In this run, the rfscore should be read 1 - rfscore (just a convention bug), hence the lower the more probable to be a SN Ia. In the list above:

The others have been classified as orphans SN. Not bad! Note that the model used to train the algorithm is not very powerful due to lack of good input data (hence the score are not so good). We expect to get even better scores once retrained with more realistic alert data.
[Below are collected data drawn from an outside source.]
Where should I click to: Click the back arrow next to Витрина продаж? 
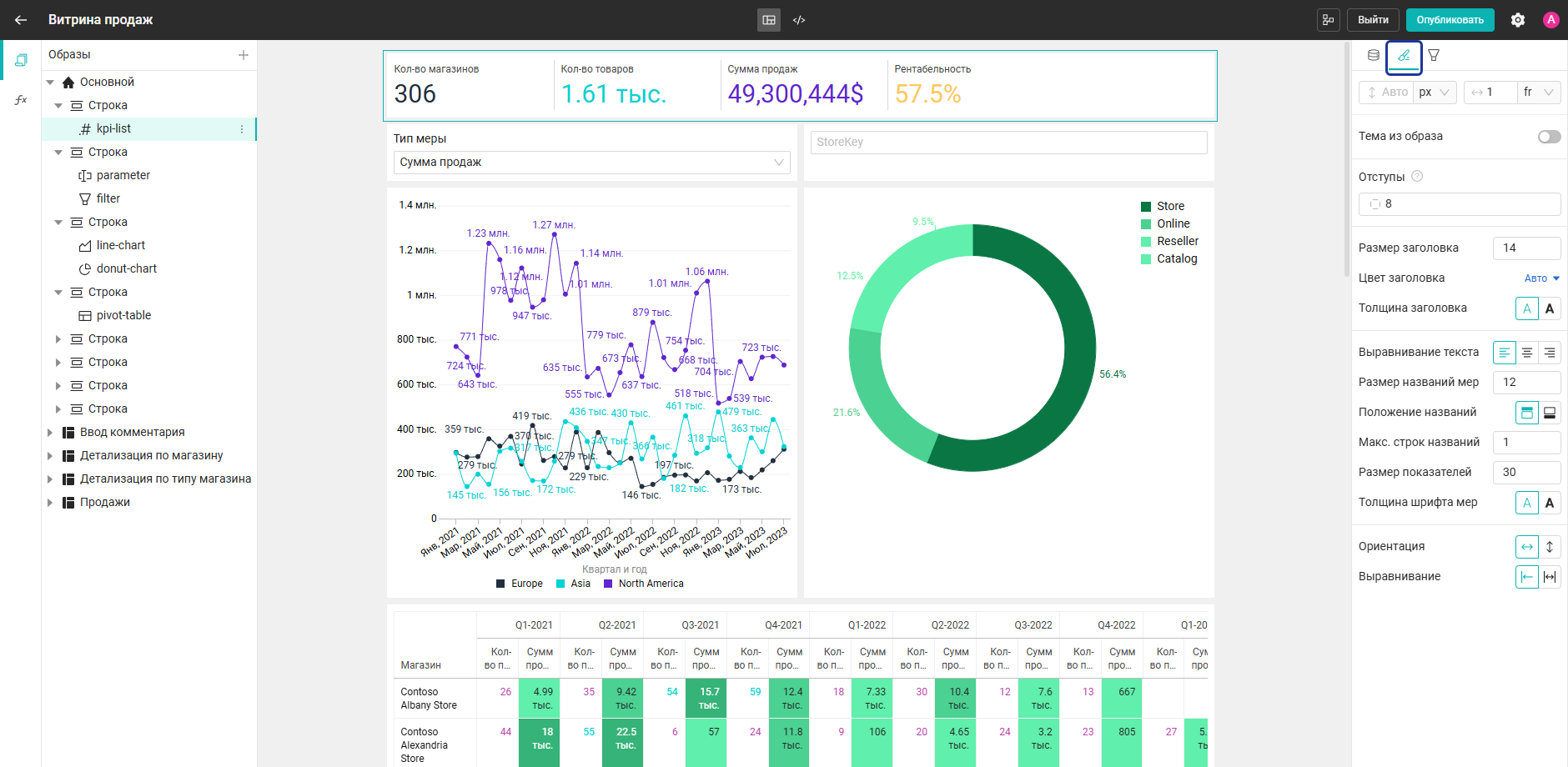click(21, 20)
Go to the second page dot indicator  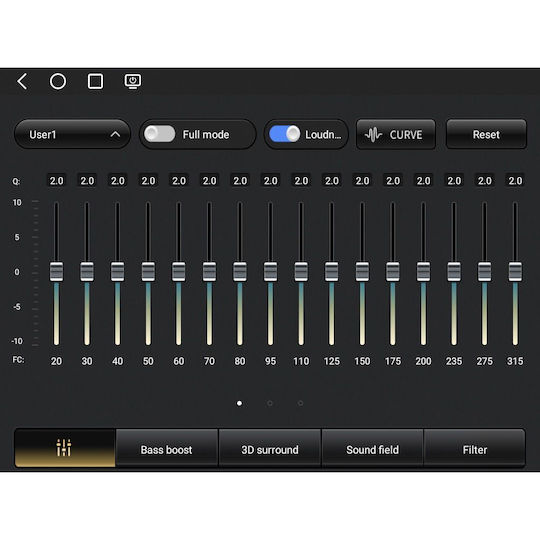click(x=270, y=403)

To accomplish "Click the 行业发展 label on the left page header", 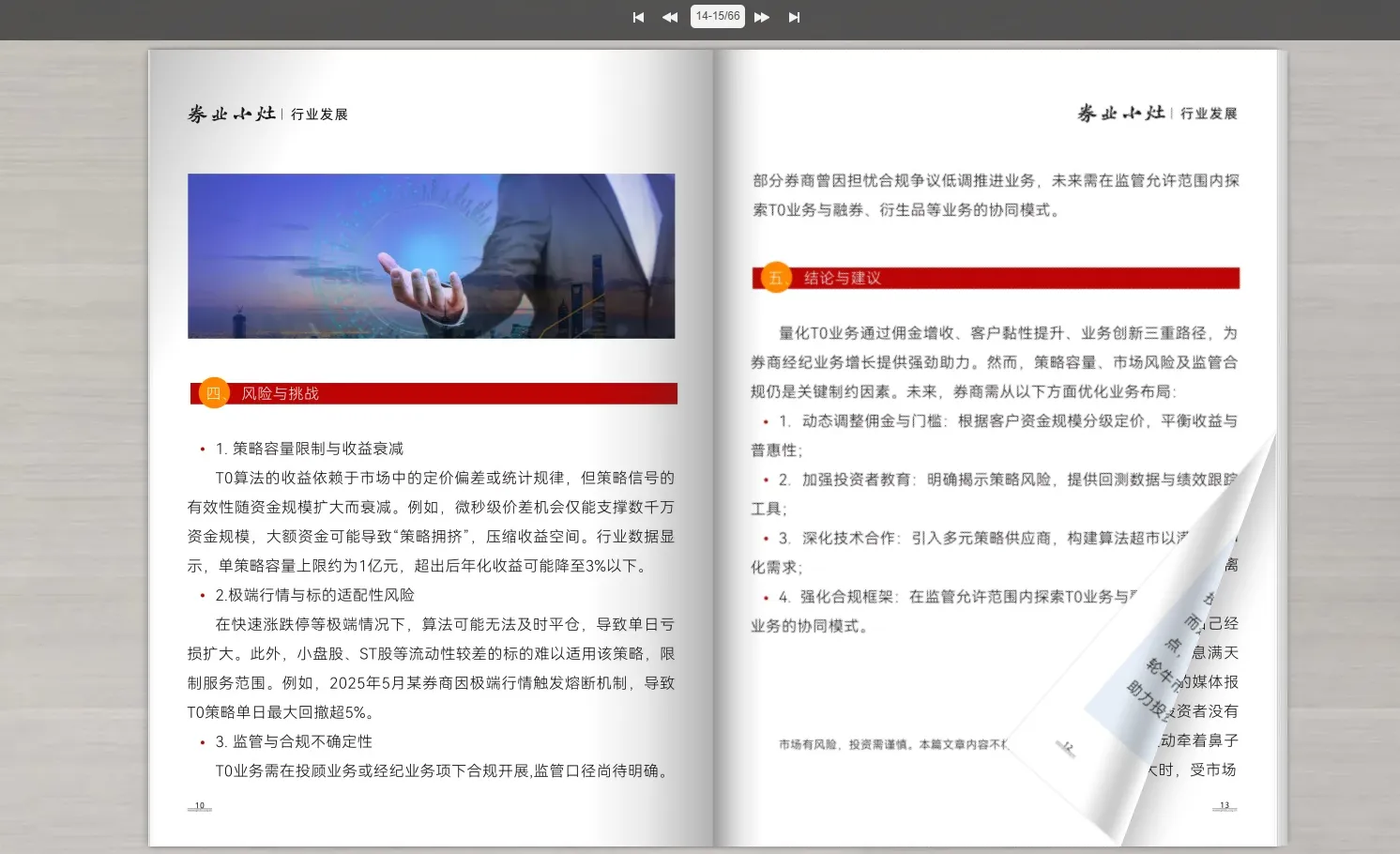I will pos(319,114).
Example 3: Forecasting the yield of a science filter

Often you want to know the yield of a filter (current or new one), that is the percentage of alerts flagged by a particular filter (in Fink, filters are used to redistribute streams based on user-defined criteria). You can simply do it by comparing the raw database (containing all incoming alerts) and the science database (containing scientifically enriched alerts):

# Load the filter that you want to inspect
from fink_filters.filter_rrlyr.filter import rrlyr

# number of incoming alerts
nin = dfraw.count()

# number of outgoing alerts corresponding to the filter rrlyr
nout = dfsci.withColumn('isRRLyr', rrlyr('cdsxmatch'))\
  .filter("isRRLyr == true")\
  .count()

outVolume = nout / nin
# 3% in this particular night

Note that nout could have been computed much faster in this case by using dfsci.filter('cdsxmatch == RRLyr').count() (since the column already exists in the alert), but in general when you want to test a new filter you have to apply it as shown above.